On Nov 15, 2023 10:00 AM GMT, Starknet faced some downtime. Here’s what happened:
- 40 minutes without blocks
- First post-stall block with 10 txs
- 10 minutes without blocks
- Second post-stall block with 10 txs
- Normal operation
The goal of this document is to give some background, explain the timeline above, and illustrate how upcoming versions will improve the system’s robustness and efficiency.
Background
In the current Starknet architecture, a service called a gateway (henceforth GW) is responsible for receiving transactions, doing some pre-processing (before execution), and passing it down the line to the sequencer. There are multiple GW instances always active on mainnet.
Every transaction that reaches the GW opens an add_tx
thread that takes some CPU. Roughly speaking, this thread performs the following operations:
- Checks the user has the declared fee amount
- Runs
validate
- Writes tx to DB
- Returns the received/rejected status to users
To avoid passing duplicates of the same transaction to the sequencer, there’s a handler called the deduplicator. By design, there is only one instance of this handler at a given point in time, and it sits in the path to block creation. If this process stalls, so does block creation.
- The deduplicator works with packets of 10 transactions at a time.
- The deduplicator process involves many asynchronous tasks; it uses ≥40 threads that access storage (and therefore require context switching).
Lastly, the GW logic is implemented in Python, which has a sequential nature: threads are processed in sequence even if they’re independent.
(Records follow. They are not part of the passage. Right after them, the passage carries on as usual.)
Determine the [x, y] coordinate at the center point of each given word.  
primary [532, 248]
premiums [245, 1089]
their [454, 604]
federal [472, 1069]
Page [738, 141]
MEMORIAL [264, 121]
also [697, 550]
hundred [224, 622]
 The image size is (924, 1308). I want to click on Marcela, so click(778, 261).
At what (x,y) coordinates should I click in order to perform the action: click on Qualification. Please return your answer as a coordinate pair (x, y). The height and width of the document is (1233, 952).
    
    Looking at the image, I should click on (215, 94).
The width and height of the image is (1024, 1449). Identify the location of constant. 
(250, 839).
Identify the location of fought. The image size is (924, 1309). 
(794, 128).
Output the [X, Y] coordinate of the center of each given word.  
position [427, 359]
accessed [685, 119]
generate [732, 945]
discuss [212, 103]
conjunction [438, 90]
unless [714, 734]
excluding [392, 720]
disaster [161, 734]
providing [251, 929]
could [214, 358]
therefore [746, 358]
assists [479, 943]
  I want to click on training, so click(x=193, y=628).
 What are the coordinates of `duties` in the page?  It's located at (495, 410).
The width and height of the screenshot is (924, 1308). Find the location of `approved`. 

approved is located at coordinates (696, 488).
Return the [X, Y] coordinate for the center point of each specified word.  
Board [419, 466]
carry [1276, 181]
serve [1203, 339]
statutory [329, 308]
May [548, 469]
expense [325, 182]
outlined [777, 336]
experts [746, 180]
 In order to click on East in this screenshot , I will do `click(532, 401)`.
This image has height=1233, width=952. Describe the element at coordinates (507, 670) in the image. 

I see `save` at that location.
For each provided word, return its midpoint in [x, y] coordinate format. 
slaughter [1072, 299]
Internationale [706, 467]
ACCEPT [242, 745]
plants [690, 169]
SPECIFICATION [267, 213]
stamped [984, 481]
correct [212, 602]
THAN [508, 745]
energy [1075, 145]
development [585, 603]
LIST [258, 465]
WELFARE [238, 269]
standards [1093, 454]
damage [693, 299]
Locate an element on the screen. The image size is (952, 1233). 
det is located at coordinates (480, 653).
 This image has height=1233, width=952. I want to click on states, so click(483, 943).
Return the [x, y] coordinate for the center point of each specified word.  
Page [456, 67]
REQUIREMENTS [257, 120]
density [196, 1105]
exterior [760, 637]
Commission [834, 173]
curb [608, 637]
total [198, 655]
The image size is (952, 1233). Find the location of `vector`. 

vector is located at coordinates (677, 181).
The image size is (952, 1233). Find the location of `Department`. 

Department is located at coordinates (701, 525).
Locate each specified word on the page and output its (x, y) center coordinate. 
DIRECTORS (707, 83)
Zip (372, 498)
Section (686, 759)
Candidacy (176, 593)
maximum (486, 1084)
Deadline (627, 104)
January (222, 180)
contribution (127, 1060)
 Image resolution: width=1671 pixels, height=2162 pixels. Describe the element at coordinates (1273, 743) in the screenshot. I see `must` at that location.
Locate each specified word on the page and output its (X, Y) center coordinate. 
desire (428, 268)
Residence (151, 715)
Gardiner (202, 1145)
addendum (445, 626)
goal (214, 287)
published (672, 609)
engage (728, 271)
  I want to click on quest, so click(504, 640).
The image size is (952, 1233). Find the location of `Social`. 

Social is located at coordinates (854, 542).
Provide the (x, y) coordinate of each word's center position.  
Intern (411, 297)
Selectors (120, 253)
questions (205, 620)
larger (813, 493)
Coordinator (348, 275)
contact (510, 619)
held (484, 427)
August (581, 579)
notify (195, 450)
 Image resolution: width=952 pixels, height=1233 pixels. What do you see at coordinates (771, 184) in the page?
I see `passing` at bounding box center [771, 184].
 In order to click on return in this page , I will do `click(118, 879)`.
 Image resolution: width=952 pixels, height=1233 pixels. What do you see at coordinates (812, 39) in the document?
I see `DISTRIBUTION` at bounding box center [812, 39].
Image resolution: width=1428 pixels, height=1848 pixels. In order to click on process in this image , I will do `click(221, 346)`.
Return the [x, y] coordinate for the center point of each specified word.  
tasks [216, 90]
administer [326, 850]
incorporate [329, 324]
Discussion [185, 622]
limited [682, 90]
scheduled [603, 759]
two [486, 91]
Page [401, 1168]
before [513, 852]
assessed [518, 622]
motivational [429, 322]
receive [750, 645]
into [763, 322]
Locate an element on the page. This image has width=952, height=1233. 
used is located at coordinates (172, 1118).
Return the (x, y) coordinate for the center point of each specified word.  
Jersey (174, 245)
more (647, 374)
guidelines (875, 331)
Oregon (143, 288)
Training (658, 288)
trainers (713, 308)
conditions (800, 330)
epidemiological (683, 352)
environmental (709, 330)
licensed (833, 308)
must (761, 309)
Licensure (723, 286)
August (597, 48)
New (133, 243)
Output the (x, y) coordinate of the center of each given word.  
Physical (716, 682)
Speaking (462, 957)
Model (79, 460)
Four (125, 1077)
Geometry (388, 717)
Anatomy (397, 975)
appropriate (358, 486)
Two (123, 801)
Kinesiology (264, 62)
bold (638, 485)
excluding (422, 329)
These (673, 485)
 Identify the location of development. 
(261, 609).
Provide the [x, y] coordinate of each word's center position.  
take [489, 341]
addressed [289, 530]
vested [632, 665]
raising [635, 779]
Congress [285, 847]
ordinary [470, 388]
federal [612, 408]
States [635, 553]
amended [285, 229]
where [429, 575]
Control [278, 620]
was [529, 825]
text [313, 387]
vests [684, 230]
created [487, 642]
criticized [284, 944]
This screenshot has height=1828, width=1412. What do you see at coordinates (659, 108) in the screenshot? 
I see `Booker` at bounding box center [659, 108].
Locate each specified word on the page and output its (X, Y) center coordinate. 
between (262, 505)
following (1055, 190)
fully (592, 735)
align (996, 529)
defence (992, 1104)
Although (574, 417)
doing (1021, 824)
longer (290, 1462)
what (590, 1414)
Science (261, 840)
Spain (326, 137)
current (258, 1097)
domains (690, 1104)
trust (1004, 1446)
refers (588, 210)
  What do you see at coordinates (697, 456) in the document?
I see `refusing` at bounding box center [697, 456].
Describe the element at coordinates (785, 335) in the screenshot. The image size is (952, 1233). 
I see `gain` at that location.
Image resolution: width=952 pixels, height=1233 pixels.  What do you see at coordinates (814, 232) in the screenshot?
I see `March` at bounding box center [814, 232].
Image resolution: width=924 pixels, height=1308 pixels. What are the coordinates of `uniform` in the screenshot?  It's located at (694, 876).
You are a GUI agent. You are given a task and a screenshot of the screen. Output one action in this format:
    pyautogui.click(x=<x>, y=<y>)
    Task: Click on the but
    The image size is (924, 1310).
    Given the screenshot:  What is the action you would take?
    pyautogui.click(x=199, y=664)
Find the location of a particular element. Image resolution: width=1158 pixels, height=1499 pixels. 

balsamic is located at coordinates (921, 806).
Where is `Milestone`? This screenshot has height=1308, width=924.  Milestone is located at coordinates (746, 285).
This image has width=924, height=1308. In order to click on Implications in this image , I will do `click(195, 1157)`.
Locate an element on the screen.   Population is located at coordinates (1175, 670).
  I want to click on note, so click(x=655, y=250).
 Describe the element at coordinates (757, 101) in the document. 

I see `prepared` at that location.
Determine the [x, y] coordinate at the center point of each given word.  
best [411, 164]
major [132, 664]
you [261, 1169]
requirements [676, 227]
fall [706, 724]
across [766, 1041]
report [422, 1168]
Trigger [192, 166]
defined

Consequently, for a packet of 10 txs to reach the sequencer, the time we must wait for the deduplicator is the sum of times for each of its ≥40 long threads to resolve.
Timeline explanation?
- 40 minutes without blocks – a big influx of transactions initiated many threads which spread the GW CPU very thinly across all of them. The deduplication process took roughly 40 minutes to finish its packet of 10 txs during the high load while it needed more CPU.
- First post-stall block with 10 txs – the second deduplicator task took longer than the block timeout, so the sequencer closed a 10 tx block.
- 10 minutes without blocks – the high load lessened, freeing up some CPU, but not enough to immediately resolve the issue as the second deduplicator task still moved slowly.
- Second post-stall block with 10 txs – the third deduplicator task took longer than the batch timeout, resulting in another small block closed.
- Normal operation – additional GWs were spun up, and then the existing ones were reset, causing the existing load to be spread over more CPU. The restarted
add_tx
threads and the fresh deduplicator process now had enough CPU to run faster, resuming normal operation.
Note that transactions whose add_tx
thread resolved within roughly 15 seconds returned received or rejected status and joined the backlog. On the other hand, transactions with long add_tx
threads that did not resolve in time returned internal server errors and did not reach the backlog. Generally speaking, these were transactions with heavy validate
functions.
What next?
Upcoming Starknet versions feature significant improvements to GW performance.
- v0.12.2
- More GW instances were spun up to make more CPU available.
- Improvements to load balancing when GW instances are congested.
- v0.12.3 (already past integration and currently on testnet)
- The GW has improved logic, making more efficient use of CPU and performing roughly 4x as well.
- v0.13.0 (currently on integration)
- The GW will use a Rust implementation of the Cairo VM to run
validate
, making CPU usage still more efficient. - The deduplicator will be moved to a separate service with dedicated CPU instead of living in one of the GWs.